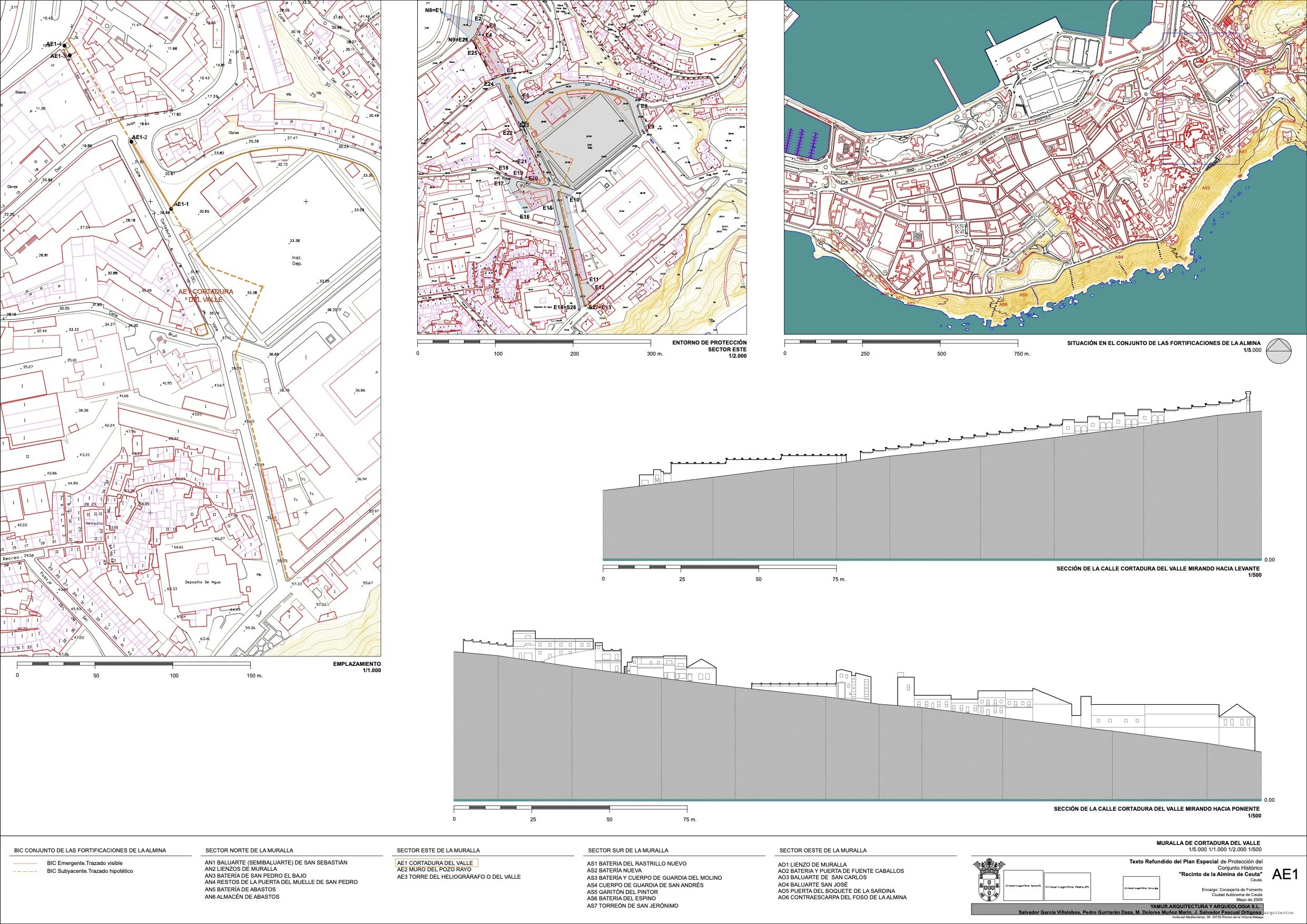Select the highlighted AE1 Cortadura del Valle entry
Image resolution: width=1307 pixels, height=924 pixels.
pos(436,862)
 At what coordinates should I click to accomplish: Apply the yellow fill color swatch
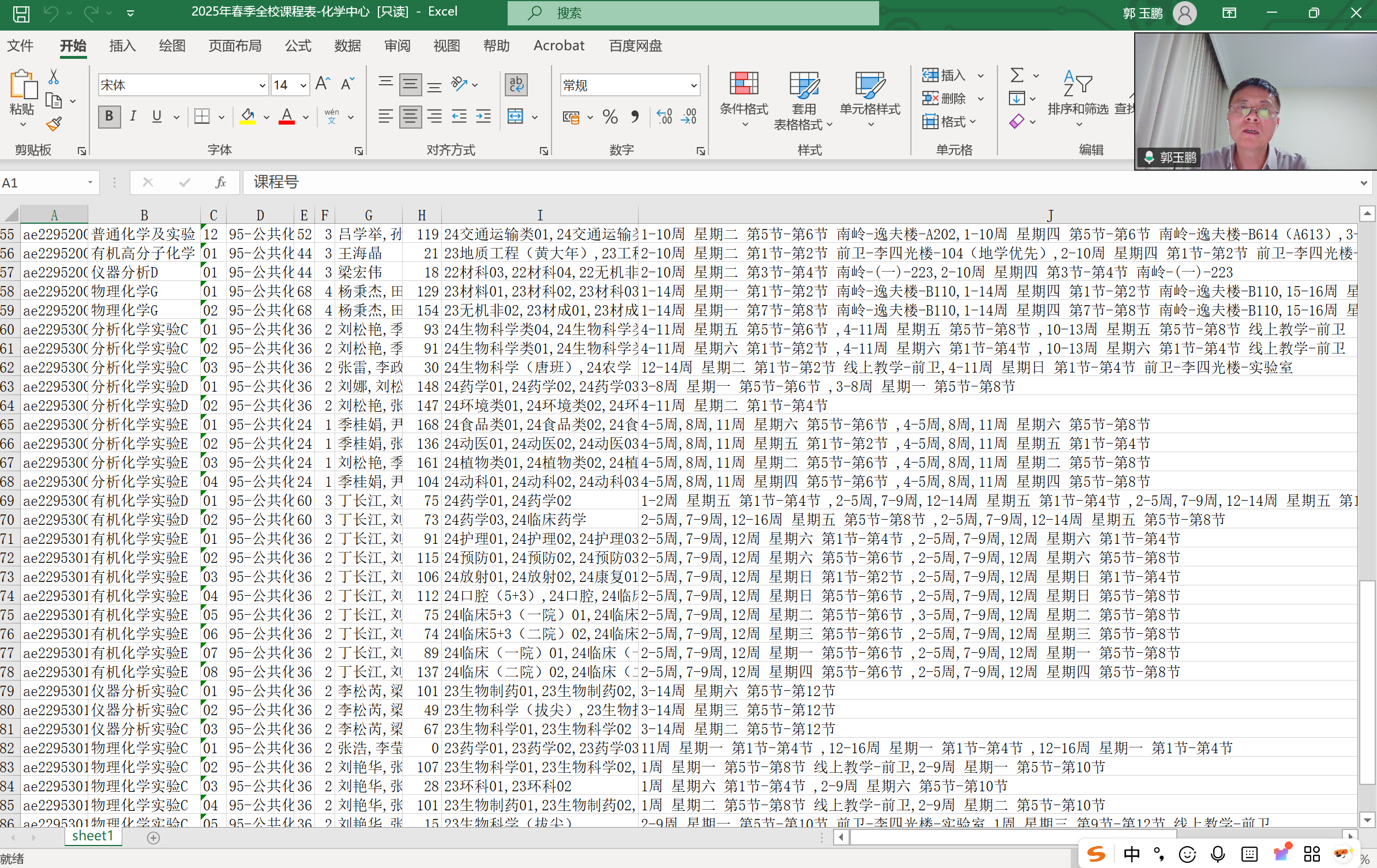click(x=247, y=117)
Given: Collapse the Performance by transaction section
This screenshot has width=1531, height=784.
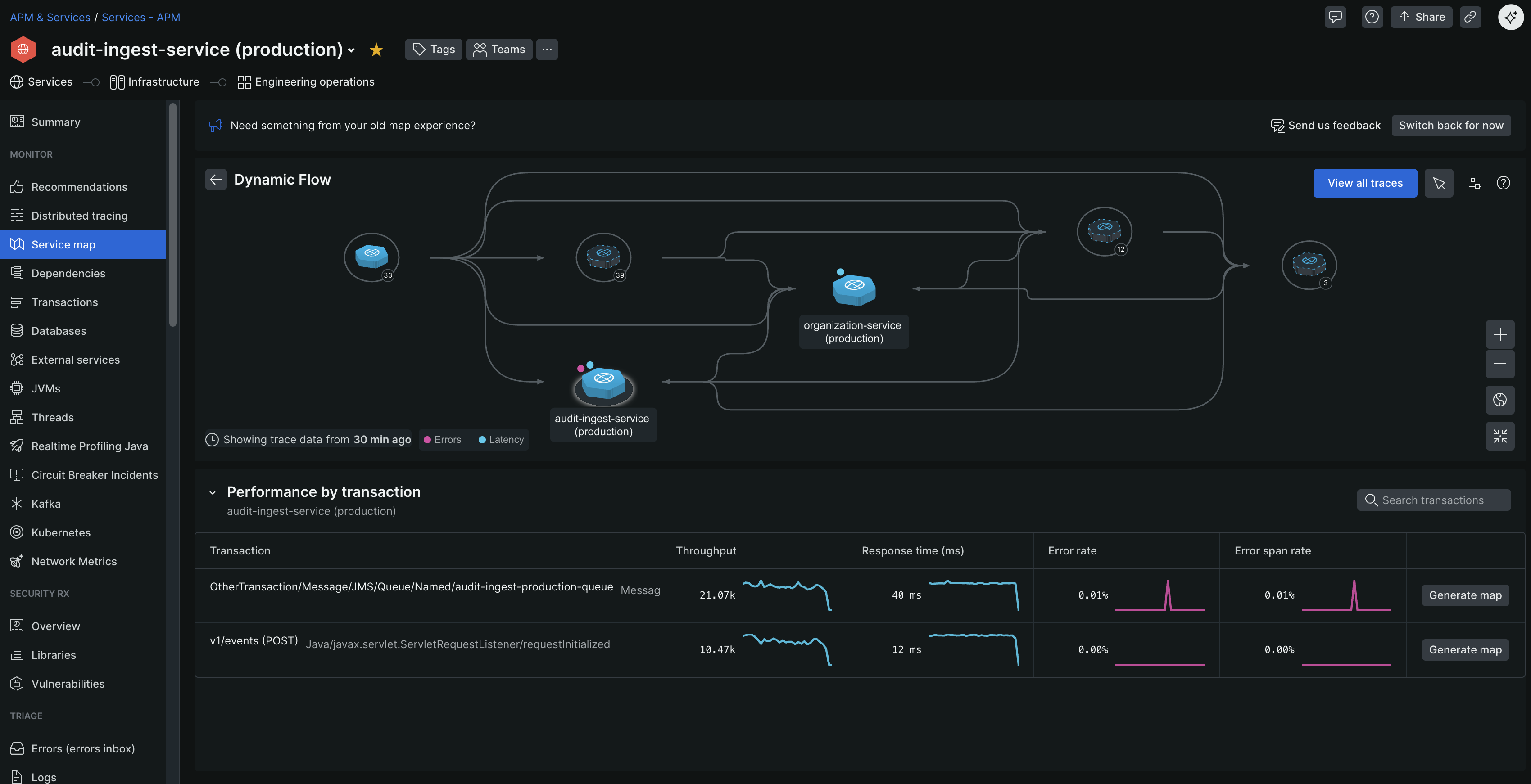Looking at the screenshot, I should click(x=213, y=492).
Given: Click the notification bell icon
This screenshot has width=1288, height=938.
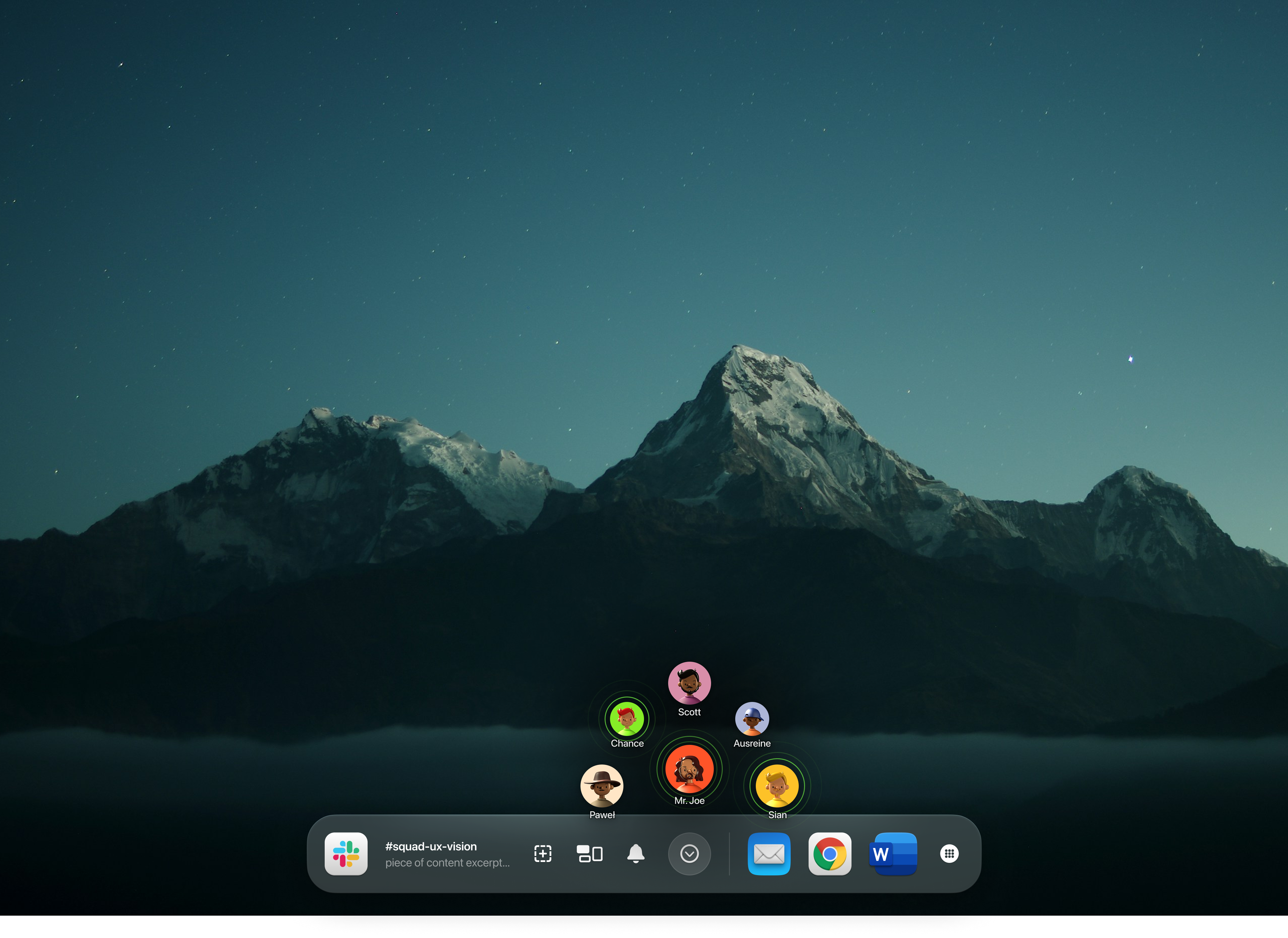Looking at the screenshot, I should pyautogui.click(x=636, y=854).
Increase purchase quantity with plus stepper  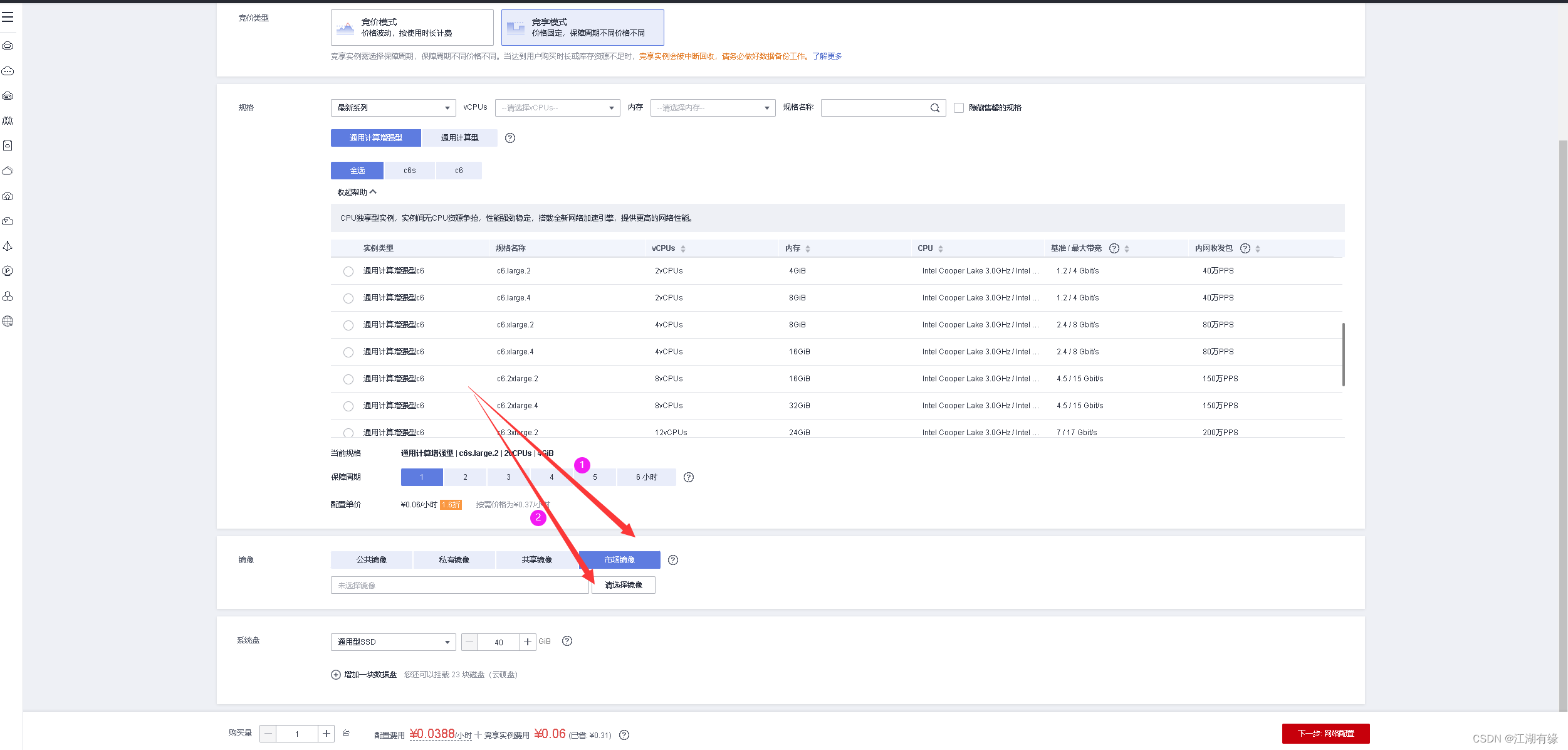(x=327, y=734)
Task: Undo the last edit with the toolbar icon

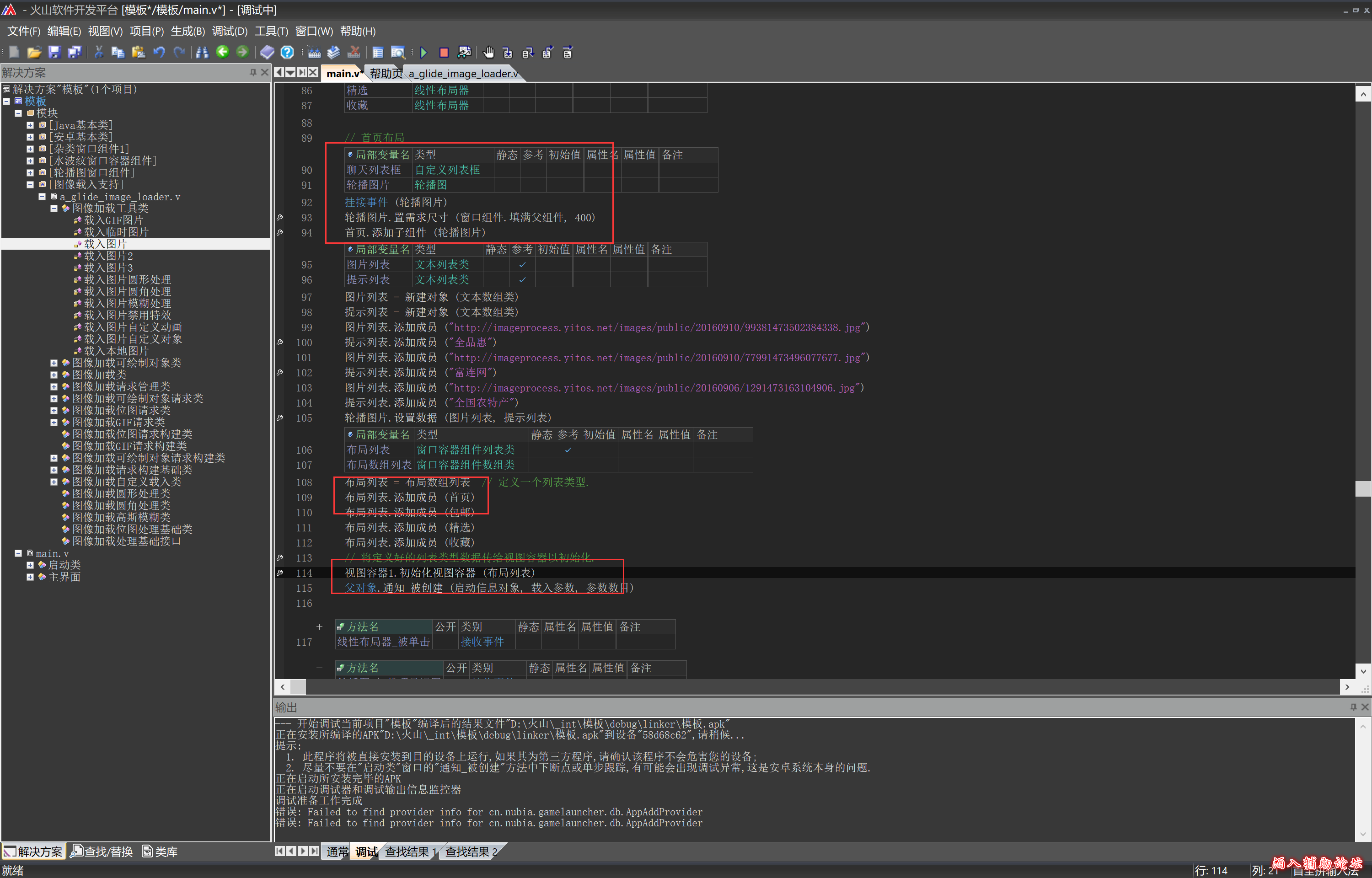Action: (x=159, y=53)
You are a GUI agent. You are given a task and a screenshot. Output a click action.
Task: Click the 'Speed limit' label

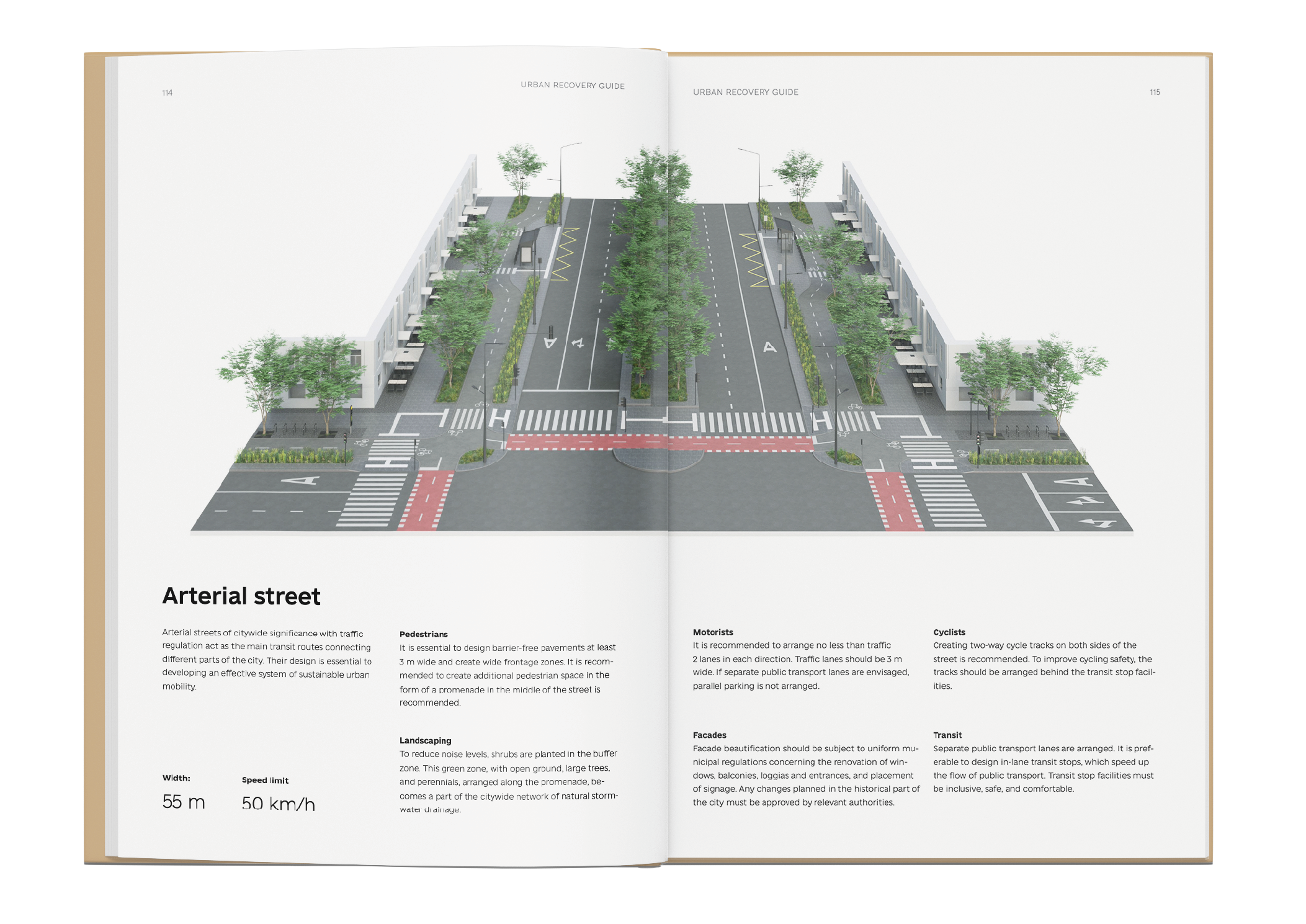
#####
EXERCISE PROMPT -> Pictures stay out. Copy exactly, and only, the lines from the one containing "You are a GUI" through the end of the data.

THE ANSWER ->
You are a GUI agent. You are given a task and a screenshot. Output a click action.
Task: Click the 'Speed limit' label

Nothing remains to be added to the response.